● Exercise description:
Retype the entries word for word, beginning at the line that contains "This screenshot has width=554, height=366." and stopping after the line that contains "pos(241,277)". Leave the pictures out of your copy.

● Data records:
——
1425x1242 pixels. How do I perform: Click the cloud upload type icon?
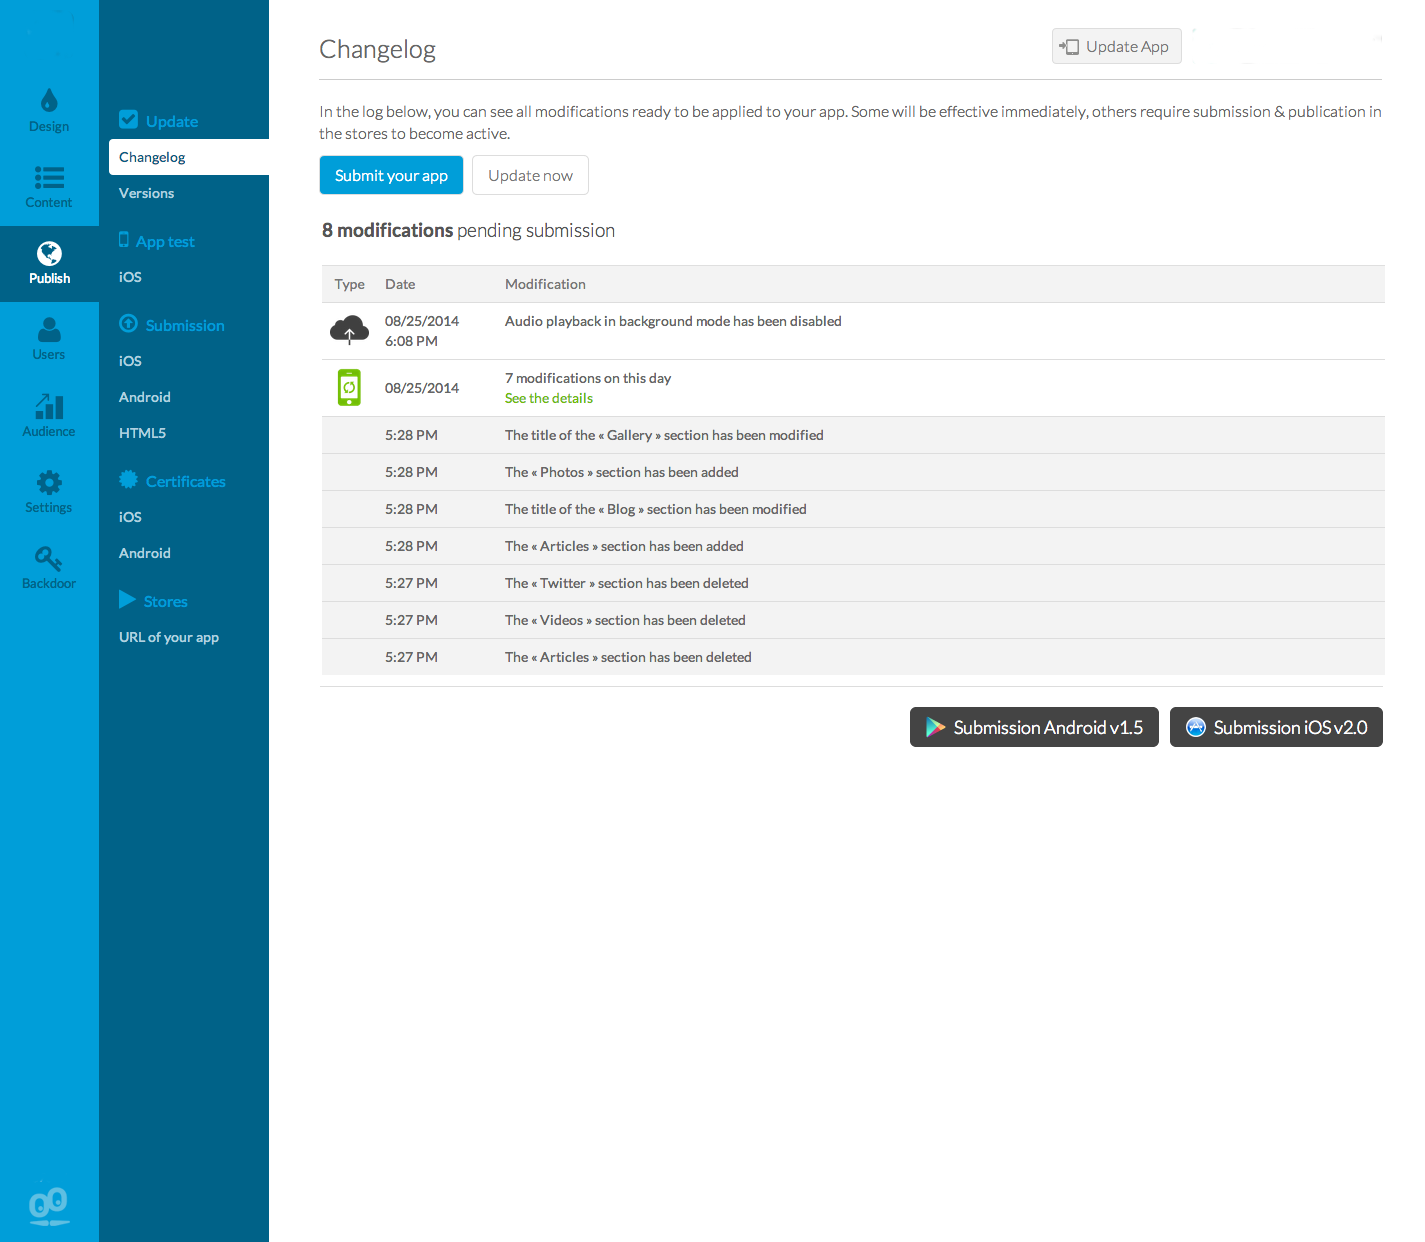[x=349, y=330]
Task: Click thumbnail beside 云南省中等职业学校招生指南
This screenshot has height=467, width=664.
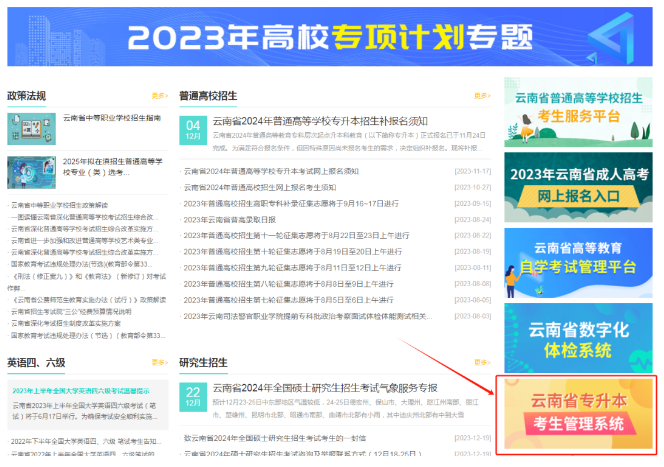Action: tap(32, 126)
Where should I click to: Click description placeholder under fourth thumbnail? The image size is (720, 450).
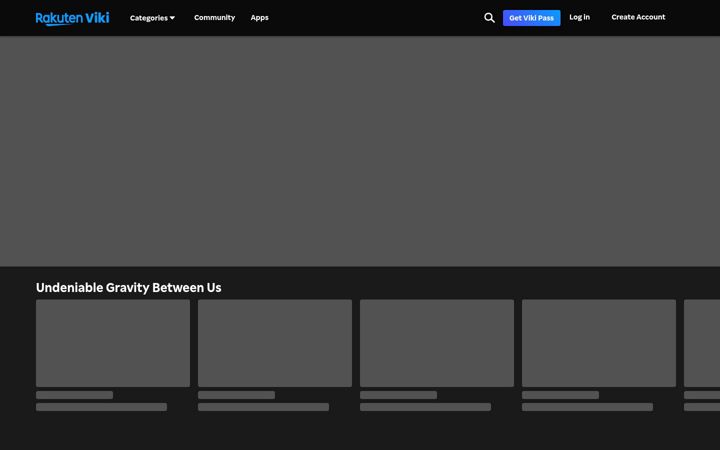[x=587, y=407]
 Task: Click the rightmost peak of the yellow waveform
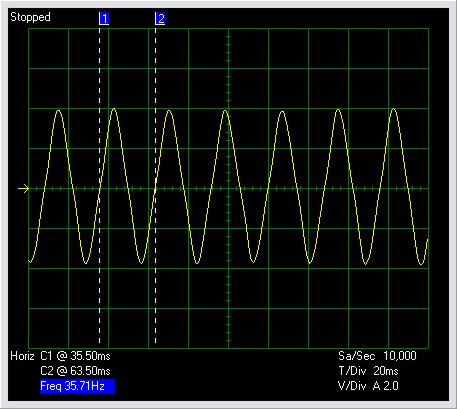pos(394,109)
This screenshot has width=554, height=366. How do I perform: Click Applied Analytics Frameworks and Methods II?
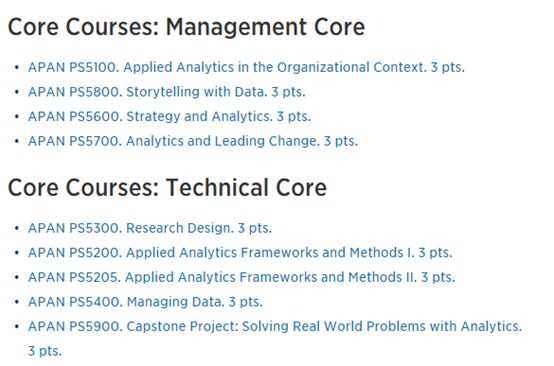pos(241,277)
——
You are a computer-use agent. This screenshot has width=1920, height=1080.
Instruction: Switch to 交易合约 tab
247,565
——
● Output for this task:
This screenshot has width=554, height=366. How do I perform: Click Applied Analytics Frameworks and Methods II?
pos(241,277)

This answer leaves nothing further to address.